CILUSIONADOS

Primacía de los nacionalismos frente a la primacía del Derecho de la Unión

Estoy seguro de que la mayoría de nosotros no nos consideramos nacionalistas, pero si nos paramos a pensar y rascamos un poco en nuestra piel, aparece un nacionalismo rampante. Lo hemos visto con motivo de las euroórdenes cursadas por la justicia española, pidiendo la extradición de Puigdemont y no atendidas por Alemania y Bélgica e Italia. Es curioso que protestemos contra la justicia de estos tres países y veamos con total normalidad que muchos partidos políticos españoles se opongan también a la extradición. Y más curioso aún es que la indignación de muchos españoles se dirija, con motivo de esto, contra la UE. En la Unión Europea cada país hace lo que le da la gana”, decimos, y de paso algunos aplaudan la postura de Polonia por atreverse a contradecir a las instituciones de la UE.

Pues no. No me atrevo a decir que lleve razón el juez español Llarena, con su euroorden, pero tampoco que la lleven los jueces de estos tres países. Tampoco me imagino la interpretación que dará a la Euroorden el Tribunal de Luxemburgo. Pero lo que sí tengo clarísimo es que no son las instituciones de la UE -ni el Parlamento Europeo, ni la Comisión ni el Tribunal de Justicia- los responsables de este galimatías. Y también tengo muy claro que no es el Derecho de la UE lo que falla. No es por culpa de la UE el que cada Estado interprete esos problemas a su manera, sino por todo lo contrario, es decir, porque en este campo la UE no puede legislar. Y no puede legislar por culpa tuya y mía, porque elegimos a unos políticos que se ha reservado las competencias en este campo y son incapaces de ponerse se acuerdo. La euroorden cae dentro del campo de la cooperación europea, no dentro del campo de la Unión Europea. El tema de la cooperación judicial de los Estados miembros no cae bajo la competencia ni de la Comisión, ni del Parlamento Europeo, ni del Tribunal de Justica, sino únicamente en el campo de los jefes de Gobierno de los Estados miembros.

No es la UE la que provoca problemas en este campo, sino la falta de la Unión Europea. Es lamentablemente curioso que los que más hablan de soberanía nacional -el “España no roba” se ha convertido ahora en Europa nos roba la soberanía nacional-y más se oponen, por tanto, a la integración europea, son los que más se quejan ahora de que Europa no resuelva los problemas. No demos, por tanto, palos a ciegas ni nos dejemos llevar por esta rabia nacionalista descontrolada, aplaudiendo que haya un país que se atreva a contradecir a la burocracia de Bruselas.

Si el Tribunal de Justicia de Luxemburgo acaba de imponer una multa coercitiva de un millón de euros al día al Gobierno polaco, no lo ha hecho de forma arbitraria ni por deseo de venganza, sino aplicando las normas de la UE. La violación, de palabra y de hecho, del Derecho de la UE por parte de Polonia es demasiado grave como para que no actuara la Comisión Europea y no presentara una denuncia ante el Tribunal de Justicia de Luxemburgo.
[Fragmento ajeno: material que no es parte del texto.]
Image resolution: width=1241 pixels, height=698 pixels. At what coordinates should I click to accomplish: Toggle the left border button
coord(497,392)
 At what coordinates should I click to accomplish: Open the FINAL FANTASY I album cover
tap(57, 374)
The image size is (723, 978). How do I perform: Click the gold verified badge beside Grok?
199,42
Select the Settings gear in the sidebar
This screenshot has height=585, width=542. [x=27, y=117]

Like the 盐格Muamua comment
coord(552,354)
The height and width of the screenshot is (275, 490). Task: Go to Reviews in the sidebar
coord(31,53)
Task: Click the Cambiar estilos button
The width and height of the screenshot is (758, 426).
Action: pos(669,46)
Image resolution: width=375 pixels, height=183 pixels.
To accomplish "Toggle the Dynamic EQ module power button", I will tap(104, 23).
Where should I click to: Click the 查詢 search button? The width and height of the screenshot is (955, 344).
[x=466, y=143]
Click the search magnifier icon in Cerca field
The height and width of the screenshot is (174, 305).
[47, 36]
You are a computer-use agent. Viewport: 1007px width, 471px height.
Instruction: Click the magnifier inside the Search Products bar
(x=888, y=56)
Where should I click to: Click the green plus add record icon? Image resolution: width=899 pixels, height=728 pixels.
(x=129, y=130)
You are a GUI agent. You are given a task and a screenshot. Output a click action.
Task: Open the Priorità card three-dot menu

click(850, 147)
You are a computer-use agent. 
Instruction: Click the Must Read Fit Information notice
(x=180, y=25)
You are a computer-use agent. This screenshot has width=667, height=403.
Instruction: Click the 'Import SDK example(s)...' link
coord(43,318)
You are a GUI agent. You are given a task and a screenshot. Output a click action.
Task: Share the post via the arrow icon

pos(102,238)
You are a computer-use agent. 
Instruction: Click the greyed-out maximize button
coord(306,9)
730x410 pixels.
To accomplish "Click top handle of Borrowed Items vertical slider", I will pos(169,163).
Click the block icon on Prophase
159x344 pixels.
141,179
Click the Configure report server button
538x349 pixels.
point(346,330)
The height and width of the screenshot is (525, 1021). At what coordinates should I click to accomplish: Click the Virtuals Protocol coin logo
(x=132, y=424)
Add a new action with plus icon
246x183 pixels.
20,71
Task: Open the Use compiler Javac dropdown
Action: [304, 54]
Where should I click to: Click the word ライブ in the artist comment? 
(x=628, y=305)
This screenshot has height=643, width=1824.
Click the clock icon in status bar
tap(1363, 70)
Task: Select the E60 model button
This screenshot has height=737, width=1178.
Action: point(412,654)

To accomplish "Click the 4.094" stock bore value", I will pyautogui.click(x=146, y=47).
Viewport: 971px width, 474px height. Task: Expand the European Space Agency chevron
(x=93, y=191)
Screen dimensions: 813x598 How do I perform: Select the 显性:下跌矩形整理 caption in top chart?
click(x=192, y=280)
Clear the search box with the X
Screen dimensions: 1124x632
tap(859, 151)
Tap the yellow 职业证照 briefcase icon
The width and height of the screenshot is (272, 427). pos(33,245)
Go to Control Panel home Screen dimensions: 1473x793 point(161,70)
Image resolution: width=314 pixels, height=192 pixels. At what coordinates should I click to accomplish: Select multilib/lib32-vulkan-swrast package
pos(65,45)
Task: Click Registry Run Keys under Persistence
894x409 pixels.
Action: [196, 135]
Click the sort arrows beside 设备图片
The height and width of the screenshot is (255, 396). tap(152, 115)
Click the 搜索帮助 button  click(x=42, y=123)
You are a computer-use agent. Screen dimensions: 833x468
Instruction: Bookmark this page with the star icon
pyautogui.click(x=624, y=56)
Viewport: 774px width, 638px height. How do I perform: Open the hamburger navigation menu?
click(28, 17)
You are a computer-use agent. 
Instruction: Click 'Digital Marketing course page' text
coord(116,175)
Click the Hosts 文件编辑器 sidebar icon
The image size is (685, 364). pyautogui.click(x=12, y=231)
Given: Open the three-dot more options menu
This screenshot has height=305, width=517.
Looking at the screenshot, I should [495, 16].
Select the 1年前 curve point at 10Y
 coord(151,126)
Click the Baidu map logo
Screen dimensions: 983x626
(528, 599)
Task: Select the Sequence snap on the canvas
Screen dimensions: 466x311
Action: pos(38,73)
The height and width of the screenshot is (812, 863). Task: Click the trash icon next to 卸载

Si en los tratados de la UE existiera la posibilidad de echar fuera a un Estado miembro, la violación constitucional por parte de Polonia sería motivo más que suficiente para echar fuera a este país. No se trata de oposición entre el Derecho de Polonia y el Derecho de la UE, pues los tratados de la UE son también Derecho polaco y están por encima de la Constitución de Polonia, Por cierto, y también por encima de nuestra Constitución.

La única contradicción que se da aquí, por tanto, es entre el nacionalismo y la integración europea. Y recordemos, de nacionalismo también los españoles tenemos bastante.